22.09.2021 Interessa-me particularmente (o pragmatismo e) alguma fraqueza
I
Sofro de um irracional interesse particular por noites eleitorais (e os dias também). Bem sei que o meu guilty pleasure não é dos piores. Como não há eleições todos os anos, posso diminuir o meu arrependimento pelo tempo-perdido no banquete da democracia, e ainda aprender qualquer coisa sobre o esforço de raros pelo que nos é comum e o ufanismo delirante de muitos.

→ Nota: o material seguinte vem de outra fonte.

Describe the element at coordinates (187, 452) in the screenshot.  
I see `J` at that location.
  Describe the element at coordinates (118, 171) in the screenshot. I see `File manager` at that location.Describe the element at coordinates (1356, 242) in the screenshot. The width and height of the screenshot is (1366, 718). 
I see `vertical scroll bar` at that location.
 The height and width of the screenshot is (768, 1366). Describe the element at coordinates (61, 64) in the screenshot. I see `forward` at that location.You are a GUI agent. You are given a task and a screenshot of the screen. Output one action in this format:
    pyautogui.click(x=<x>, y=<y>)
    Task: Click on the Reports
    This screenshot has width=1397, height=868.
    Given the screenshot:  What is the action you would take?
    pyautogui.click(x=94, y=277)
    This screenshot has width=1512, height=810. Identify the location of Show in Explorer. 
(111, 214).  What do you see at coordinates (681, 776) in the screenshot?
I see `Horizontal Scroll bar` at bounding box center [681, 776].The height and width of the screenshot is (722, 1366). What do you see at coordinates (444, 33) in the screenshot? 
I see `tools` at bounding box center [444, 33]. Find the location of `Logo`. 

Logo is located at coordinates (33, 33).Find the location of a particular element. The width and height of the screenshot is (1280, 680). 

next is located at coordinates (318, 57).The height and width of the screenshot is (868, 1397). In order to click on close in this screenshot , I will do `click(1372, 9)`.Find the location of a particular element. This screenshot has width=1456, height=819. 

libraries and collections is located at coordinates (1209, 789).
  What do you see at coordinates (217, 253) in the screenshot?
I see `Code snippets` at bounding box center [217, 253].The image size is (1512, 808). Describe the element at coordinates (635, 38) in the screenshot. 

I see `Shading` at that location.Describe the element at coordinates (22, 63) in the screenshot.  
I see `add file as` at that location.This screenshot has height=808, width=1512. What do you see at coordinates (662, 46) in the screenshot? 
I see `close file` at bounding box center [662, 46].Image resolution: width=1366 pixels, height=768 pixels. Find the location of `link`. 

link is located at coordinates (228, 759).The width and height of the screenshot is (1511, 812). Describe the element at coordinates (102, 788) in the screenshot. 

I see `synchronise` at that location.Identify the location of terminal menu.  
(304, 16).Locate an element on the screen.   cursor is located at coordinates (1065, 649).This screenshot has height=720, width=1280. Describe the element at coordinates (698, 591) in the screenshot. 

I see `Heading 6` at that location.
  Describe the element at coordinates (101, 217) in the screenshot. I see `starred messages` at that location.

Sempre tive uma fraqueza pelo Livre, que como diz a M. F. Bonifácio é “uma espécie de partido unipessoal: vive da coluna tri-semanal de Rui Tavares no Público, o que, diga-se, é obra.” O Livre defende coisas simples e equilibradas como as bicicletas e redução do consumo de carne. Ataca a praga de abacateiros no Algarve e luta pela dignidade dos Professores (mensagem lá para casa). Pede um esfoço público pela habitação e apela ao Rendimento Básico Incondicional. Insurge-se contra os unicórnios digitais e demais oligarquias, enquanto dá silenciosamente uma mãozinha ao capitalismo, querendo apenas torná-lo um bocadinho mais verde e um quase-nada mais justo. Coisas pequeninas e pragmáticas de uma esquerda longe dos radicalismos revisionistas e das micro-agressões alucinadas de uma geração que ainda não teve tempo-útil para ler a civilização.
III
Por cá, no próximo
domingo as contas já estão feitas. O nosso Mayor “independente”, com
muitas aspas, tem lugar cativo (vitalício, como um virtuoso aristocrata,
se as regras o concedessem), o que me permite deixar cair o conveniente pragmatismo
em direcção alguma liberdade enfraquecida. No Sábado passado estive no Coreto da
Cordoaria a ouvir o Rui Tavares na apresentação da candidatura do Livre ao
Porto. Saí antes das palmas.
Não pertenço
ali, é só uma fraqueza que de quatro em quatro anos se me dá.
No resto do ano
sou apenas um resistente de
temperamento reaccionário a refilar baixinho contra os entusiasmos digitais
das classes médias e a perda de uma civilização baseada numa indefinível ideia
de Cultura como medida para todas as coisas, que a bem da verdade, nunca chegou a existir foras das bibliotecas universitárias
do Renascimento ao sec. XIX.
IV
Acho que era o
Henrique Monteiro que definia os votantes no Livre, qualquer coisa como: um
pequeno segmento da média burguesia urbana que se acha demasiado erudito para
votar no PS. Pois cá está: eis a minha fraqueza. Coisas da Classe X e
dos seus sucedâneos de que se falava no último interessa-me particularmente.
No dia em que este pequeno
partido alcançar, digamos, 2%, está na altura de abandonar o barco e procurar
dissidências noutros lugares menos (bem) frequentados.
V
E quanto às máscaras, tema que já cá faltava, pois claro! Sinto finalmente uma estranha e culpada liberdade nas minhas derivas por aí. De manhã, sou o único que ziguezagueia desmascarado a micro multidão que circula a Rotunda da Boavista. Ao fim do dia os níveis já se equilibram. Por cá a paranoia ainda se sobrepõe à Lei.
Como dizia esta semana o João Pereira Coutinho: “"Há momentos na vida de um país em que os vícios de um povo se tornam virtudes. Entre nós, não há maior vício do que a submissão mansa aos caprichos do poder: os portugueses são óptimos a obedecer e péssimos a reclamar.” Meu caro João, podemos ir mais longe não podemos? Há aí um provérbio popular bem piroso e generoso para connosco: (nisto das máscaras, só para começar) somos mais papistas que o papa.
VII
E no meio desta mansa
submissão, eis que o Livre me aparece como uma bolha de moderação, capaz de
convocar os mornos para o combate possível. Nestas coisas das ideologias
políticas, nada me satisfaz tanto como uma transviada leitura da célebre frase
do Gramsci: pela razão, sou pessimista, um cético que não acredita na
humanidade, mas pelo vontade… e lá votarei no Livre.
Fraquezas! Ou pode ser que resista! Um ou outro, como bem sabes, cá voltarei para o dizer. A isso não resisto mesmo!